_주어진 항목_
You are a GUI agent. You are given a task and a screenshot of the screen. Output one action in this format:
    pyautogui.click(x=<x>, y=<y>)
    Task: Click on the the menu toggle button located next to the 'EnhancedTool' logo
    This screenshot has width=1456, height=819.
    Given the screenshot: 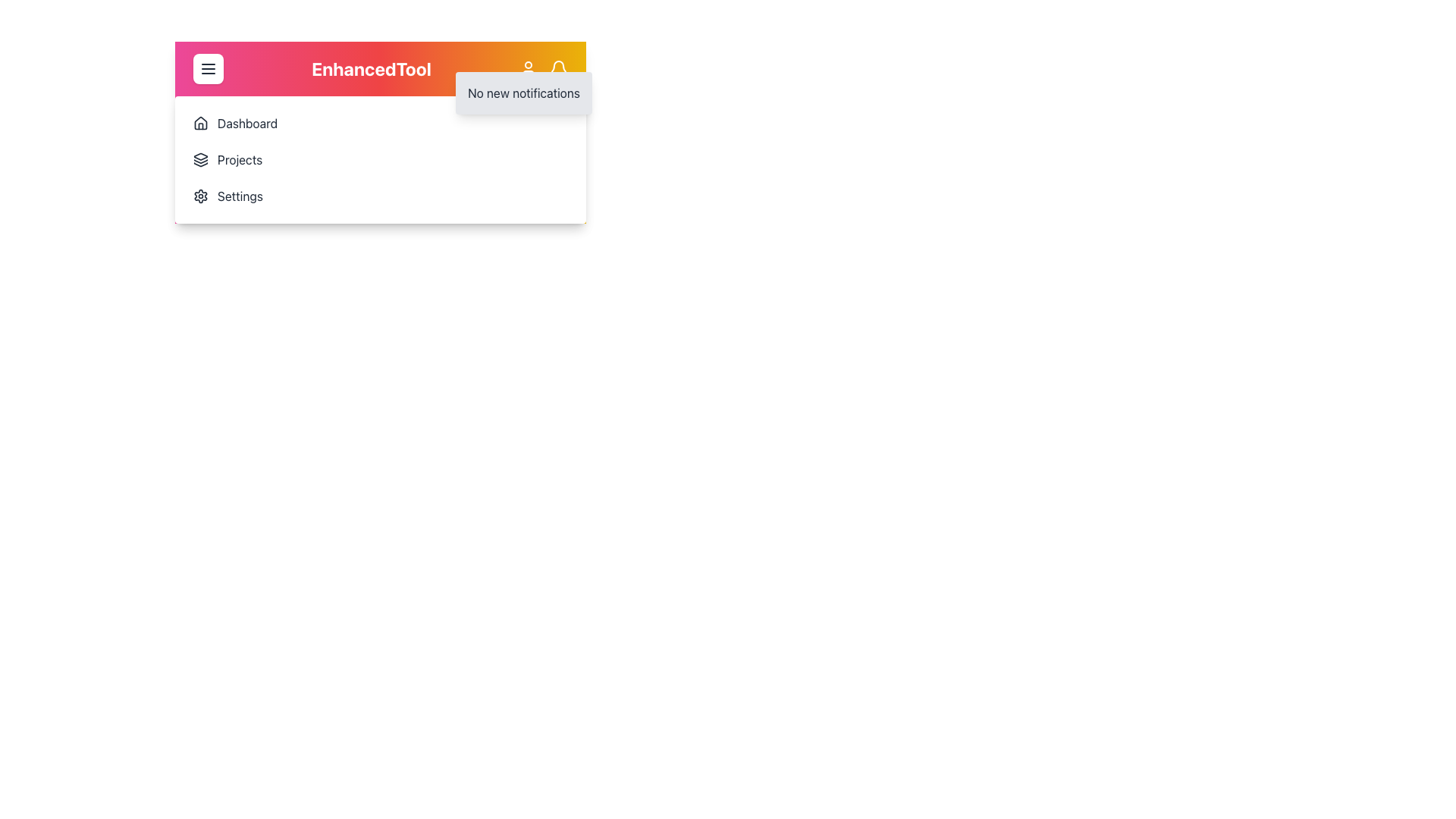 What is the action you would take?
    pyautogui.click(x=207, y=69)
    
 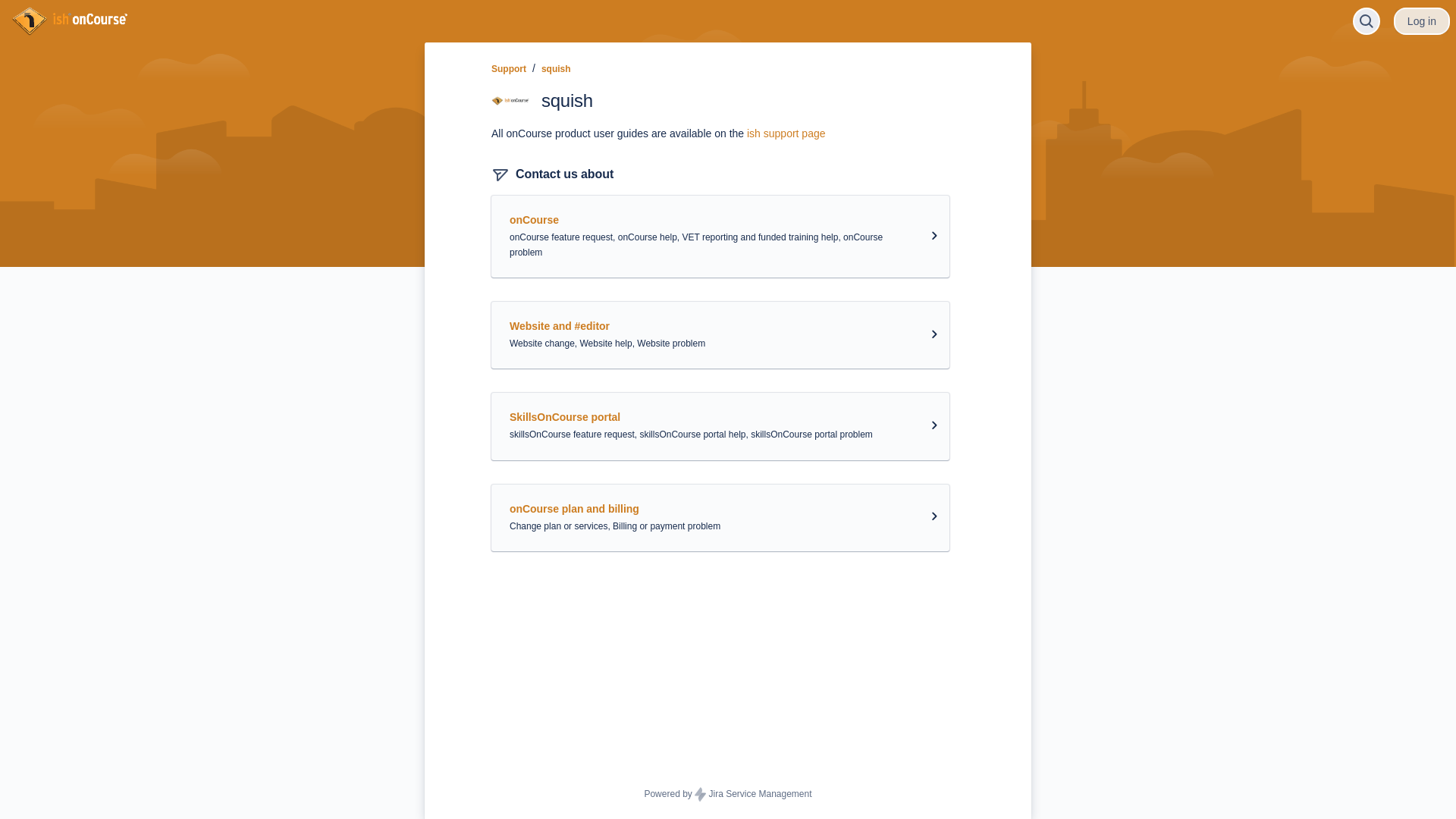 I want to click on 'Log in', so click(x=1421, y=20).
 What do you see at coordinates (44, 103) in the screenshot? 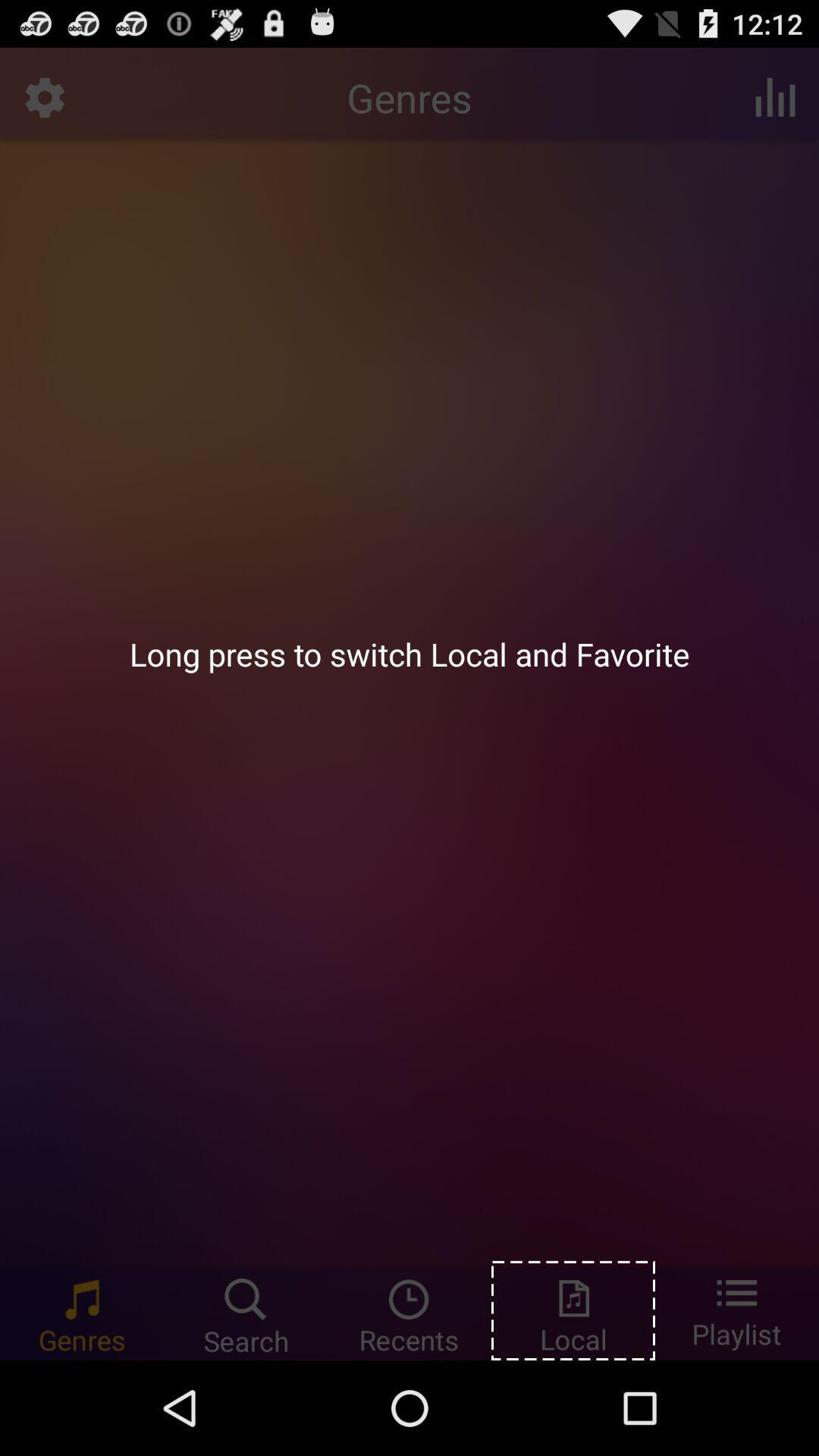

_과제 안내_
위 항목에서 "I want to click"이 들어 있는 줄부터 항목 끝까지, 두 끝 줄을 포함해 그대로 다시 적으세요. 그림은 빼고 적으세요.

_풀이_
  I want to click on 'Log in', so click(x=1421, y=20).
 What do you see at coordinates (44, 103) in the screenshot? 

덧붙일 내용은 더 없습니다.